Advanced Persistent Threat (APT) is where attackers, often state or state sponsored, engage significant resources and expertise to use against an organisation.

If an individual or organisation is attacked with state or state sponsored resources, intent, determination, pressure and persistence, such an attack is frequently referred to as Advanced Persistent Threat (APT).

APT attackers will literally spend days, and for some hardened defence companies even months, getting at a target organisation directly and through other associated organisations, such as their supply chain, and people. They will:

  • research all of these stakeholders in great detail and use it to get to the organisation over time.
  • steal enormous amounts of information over a long period of time, from:
  • the organisation,
  • its supply chain
  • its employees.

The goal may be to coerce the company or agency into an unfair deal or kill off the target organisation or sector slowly by making them uncompetitive. At the same time the attacker organisation may make significant economic gain through the information they gather and disseminate to companies of relevance in their own country.

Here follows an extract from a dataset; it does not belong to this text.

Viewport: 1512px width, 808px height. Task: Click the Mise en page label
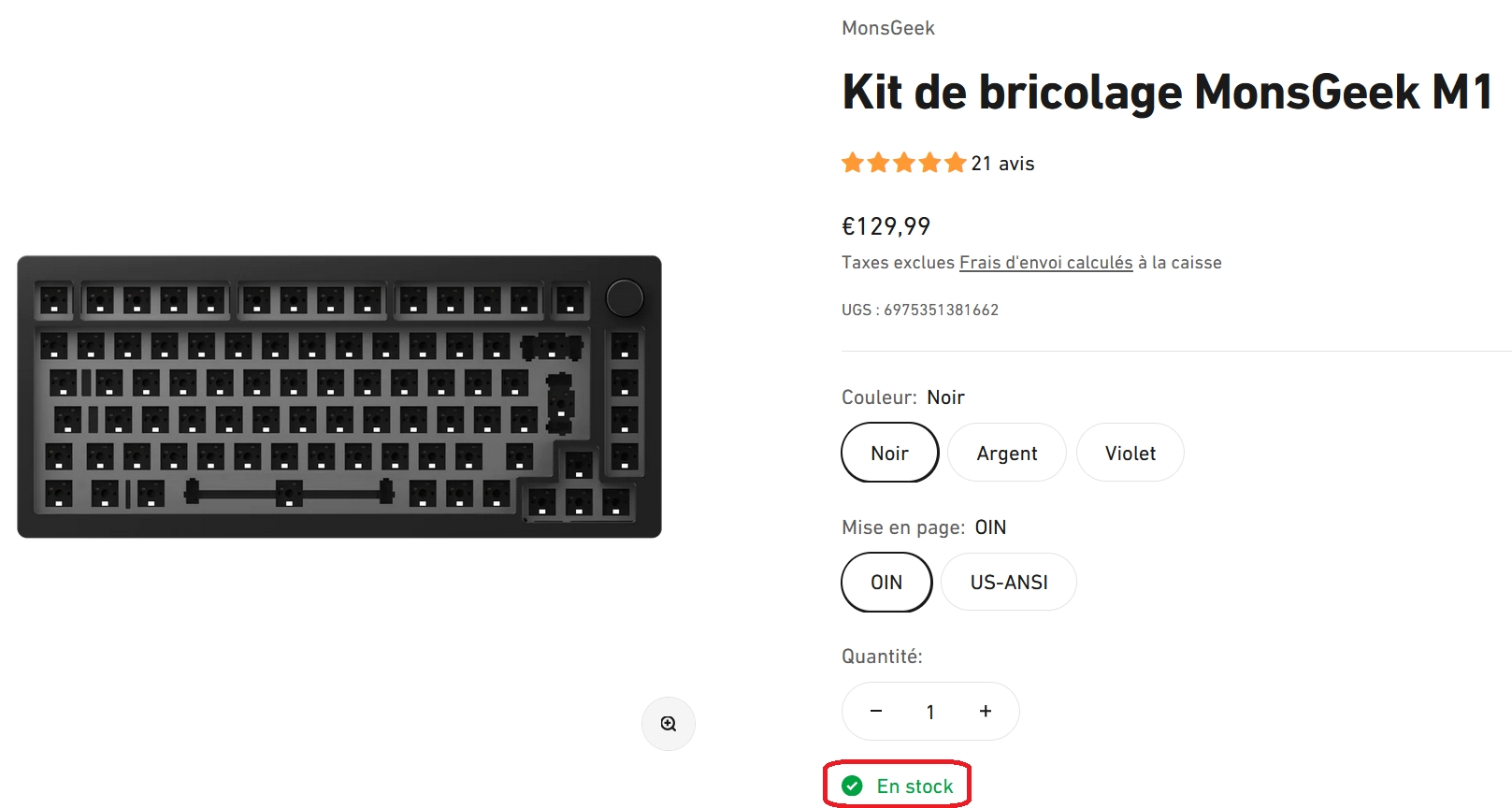(x=902, y=527)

The first evidence of the attack may be in lost contracts (lost revenue), loss of negotiating power, cheaper copies of products appearing in the market and in the returns department (increased costs). This may take a long time to appear and may already be too late.
More recently there is good cause to fear they may destroy organisations or sectors quickly by stealing then wiping data and destroying machines.
If your organisation is a victim of APT, the government may contact you and if not, it is important for you to contact them, as and when you uncover it.
If the attack is caught early enough, good forensic information may be found to pursue the attackers, to look at adaptive business models now you know who the attacker is and what they have stolen, and in any case the threat may be stopped before bringing your organisation down. Security professionals may even be able to turn the attackers’ energies against themselves.

If the government contacts you about a breach:

  • Engage
  • Have a mechanism for the government to get in touch with you, such as a notifications link on your website in case of a product or media security concern.
  • Verify the person or people contacting you are genuine.
  • Engage with the contact to establish how to verify they are who they say they are
  • Don’t record any details on your email.
    • In the case of APT, the attackers have access to your email and will be looking for it. You don’t want them to know you’re onto them.
What to expect:
Bear in mind your government would not be contacting you if you didn’t have a very large problem. That said, your organisation won’t be their only issue at hand and there is an aggregate of cases you are likely a part of. You will need to ultimately engage firms to help you once you understand the nature of your problem. However, what your government contact will give you is extremely important contextual detail. This is your first shot across the bows.